Der Graf von Unheilig: Warum Musik und ein Dackel seine Familie sind
Bernd Heinrich Graf, besser bekannt als der Graf von Unheilig, öffnet sich in einem tiefgründigen Interview über sein Privatleben. Der 56-jährige Sänger, dessen raue Stimme und zarte Texte Millionen begeistern, erklärt, warum er keine Kinder hat, dafür aber mit seinem Dackel Vincent glücklich ist. „Mein Kind war immer die Musik“, sagt der Künstler und betont, dass er nie den Plan hatte, eine Familie zu gründen.

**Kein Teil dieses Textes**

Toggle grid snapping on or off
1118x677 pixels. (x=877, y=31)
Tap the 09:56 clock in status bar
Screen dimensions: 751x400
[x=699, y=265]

Eine märchenhafte Liebesgeschichte und die Entscheidung gegen Kinder
Der Graf lernte seine Frau bereits im Alter von fünf Jahren am Bodensee kennen. „Wir haben eine Woche gemeinsam gespielt. Danach sagte ich zu meiner Mutter: Wenn ich groß bin, heirate ich sie“, erzählt er. Diese Kindheitsliebe hielt ein Leben lang, doch Kinder waren nie Teil des Plans. „Ich wurde so erzogen, dass man erst ein Kind bekommen sollte, wenn man hundertprozentig dafür sorgen kann. Der richtige Moment kam nie“, erklärt der Sänger. Stattdessen teilen die Grafs ihr Leben mit Dackel Vincent, den sie als Familienmitglied und tägliche Freude auf vier Pfoten beschreiben.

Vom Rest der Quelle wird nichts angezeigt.